Nope; the credited musicians are Dan Auerbach (backing vocals, guitar), Richard Swift (drums, keys), Jimbo Mathus (mandolin), and Eric Deaton (bass).
Kent
March 18, 2017 @ 2:19 pm
Many Thanks Trigger for this article and others there you
have been reviewing artist that are a bit outside the Country field.
Loved this…
Brett
March 18, 2017 @ 2:54 pm
I like her style. Heard “Shakedown” on radio yesterday and its been in my head ever since. This album does seem to be a bit of a slow burner but is a good listen. Margo, Kelsey, Sunny, Valerie, etc. Women are bringing it right now! Im man enough to admit that.
Kevin Smith
March 18, 2017 @ 3:31 pm
Saw her live a few years back…my music friends assured me she was “it” meaning real deal, amazing etc. So with open mind I watched her perform solo with no band. She genuinely charmed that very hipster crowd and she used an array of guitars and a banjo.All impressive….but …..she kept doing this weird thing intentionally going flat with her notes vocally.Obviously it was done for effect, but I didn’t like it.I have never witnessed this strange singing style before or since. Haven’t heard the new album yet…is she still doing the weird vocal gyrations? Maybe I’m just not being true hipster and pretending to like music because it’s the socially and politically correct thing to do. But I will tell you if I like it or not.
Megan
March 18, 2017 @ 5:22 pm
I can’t get behind her voice. at all.
Mister Sister
March 18, 2017 @ 10:20 pm
Trigger drinks pee pee.
TheRealBobCephus
March 19, 2017 @ 8:58 am
I know you probably get tired of comments about reviewing other albums, but I feel like you are avoiding the Alison Krauss album at this point…it’s been out for a month.
Trigger
March 19, 2017 @ 9:27 am
I don’t purposefully avoid any album or artist. This year has been very strange for releases where you’ll have weeks where there are five albums that come out that I would consider essential for Saving Country Music to cover. Unfortunately though, I’m just a one man operation and just don’t have the capacity to do that. I try to write and post as many reviews as I can, and by the end of the year tend to review more music than anyone, and those reviews tend to be longer that most.

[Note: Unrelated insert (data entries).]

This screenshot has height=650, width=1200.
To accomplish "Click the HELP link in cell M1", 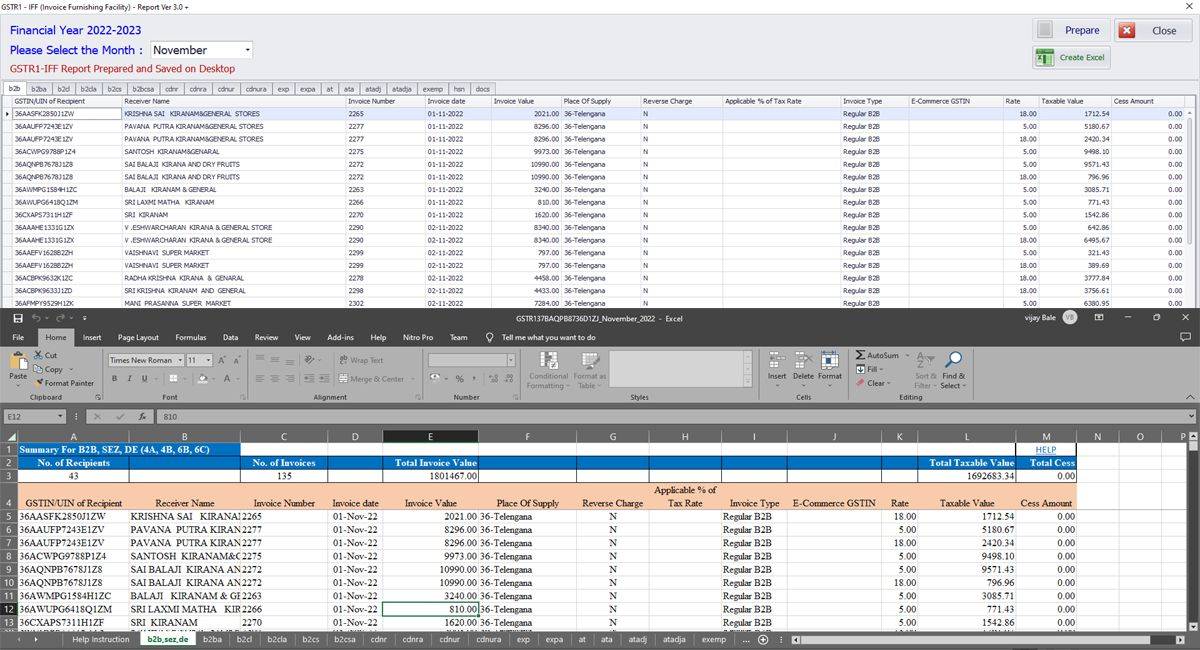I will pos(1046,450).
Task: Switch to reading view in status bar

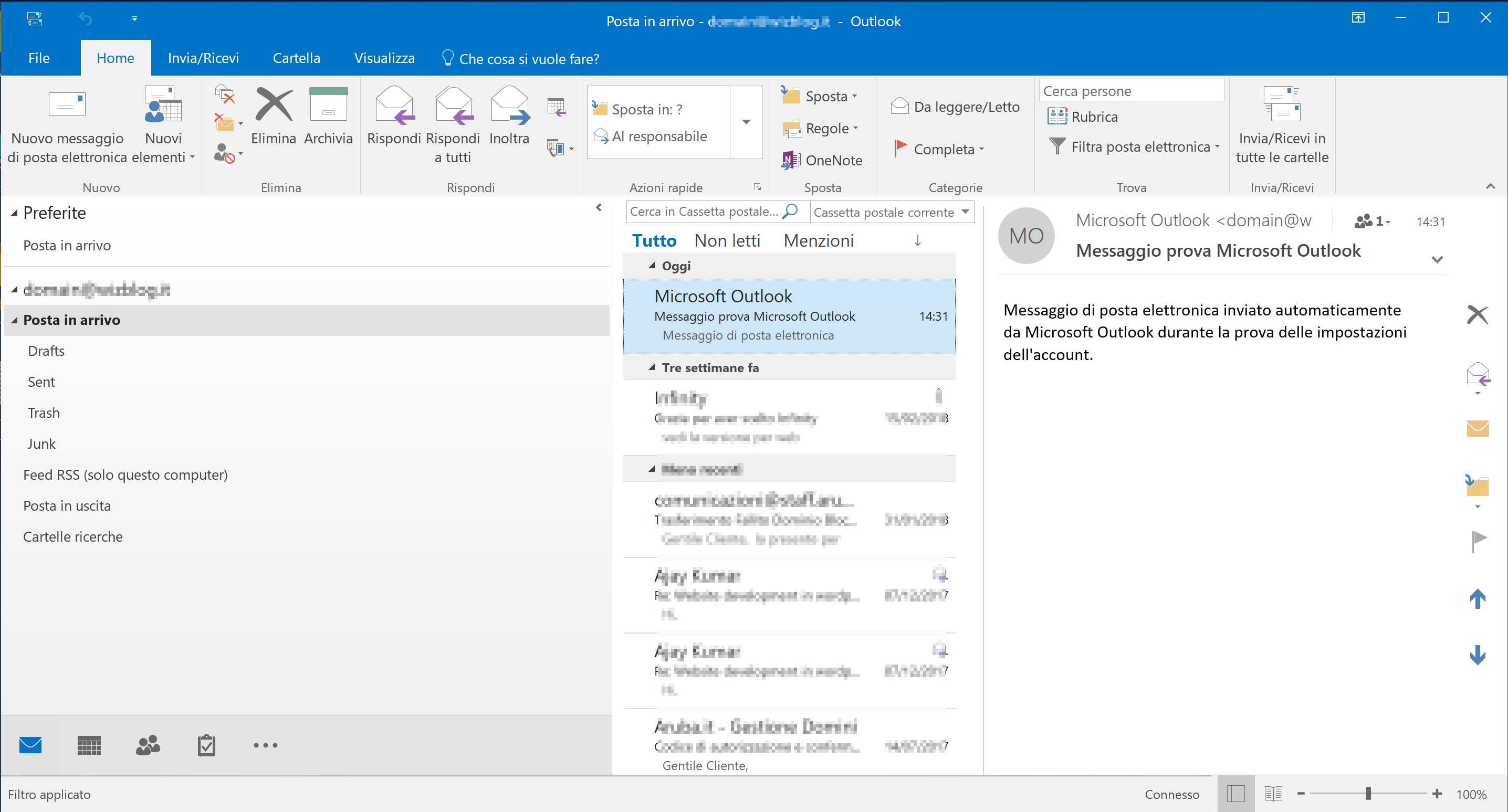Action: (x=1273, y=794)
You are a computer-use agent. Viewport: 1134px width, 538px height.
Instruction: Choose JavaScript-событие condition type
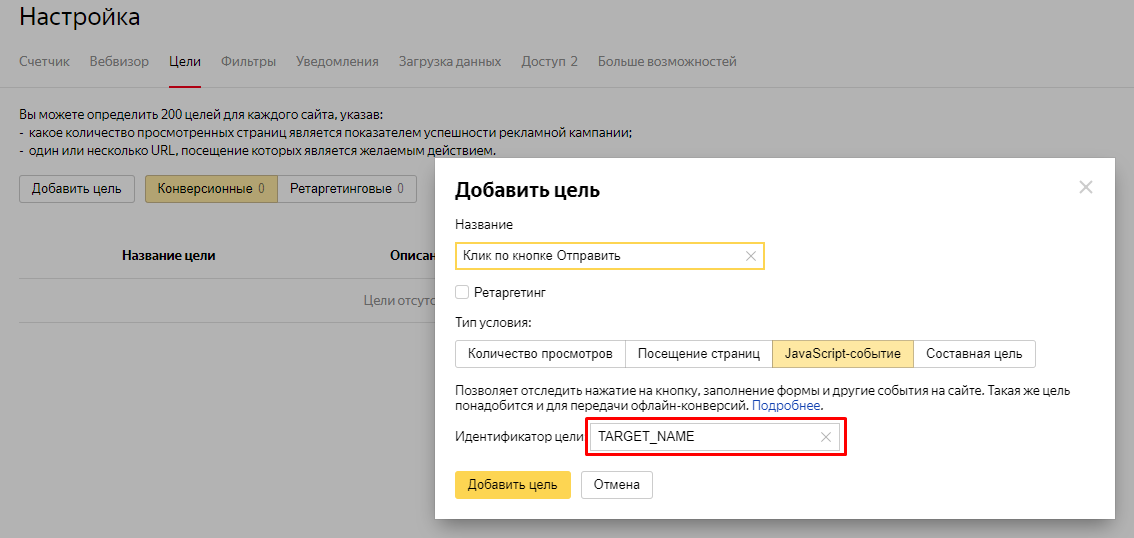(x=843, y=354)
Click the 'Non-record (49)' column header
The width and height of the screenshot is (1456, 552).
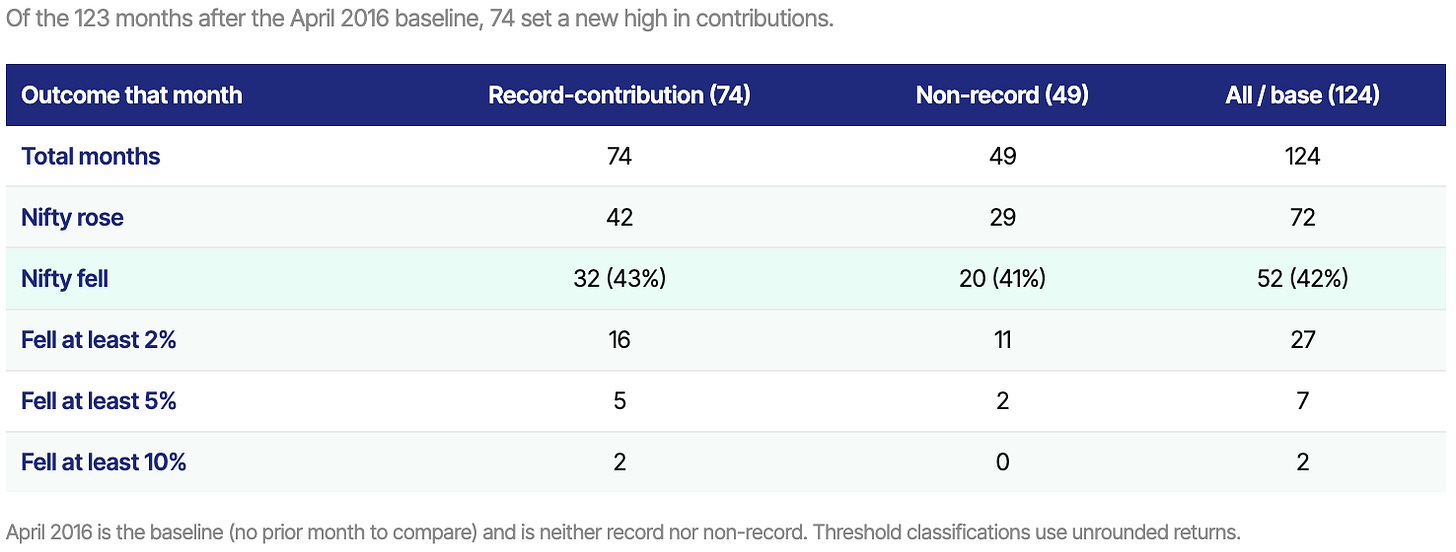[x=1002, y=95]
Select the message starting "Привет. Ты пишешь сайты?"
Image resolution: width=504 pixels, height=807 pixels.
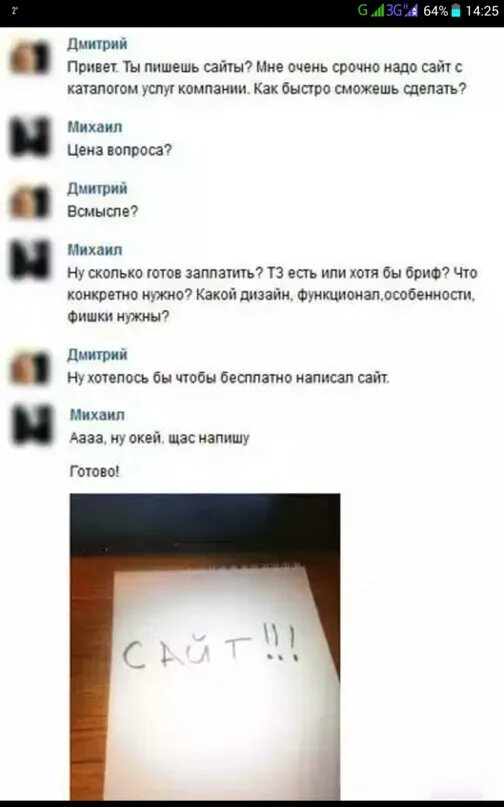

Specific to the Alison Krauss album, one thing I will do is put priority on albums of original music as opposed to what are essentially cover records. That doesn’t mean I won’t review the cover records as well, but it may take longer to get to them. The Alison Krauss record is definitely still on my radar.
Jtrpdx
March 19, 2017 @ 7:10 pm
I would rather have SCM focus on reviewing and uncovering lesser known artists….or stuff that is a bit more unique or obscure who folks might not be aware of. That is the true value of a site like SCM, and is much more useful than Trigg reviewing every country, Americana, etc. album that comes out, especially known quantities like Alison Krauss who get plenty of coverage elsewhere.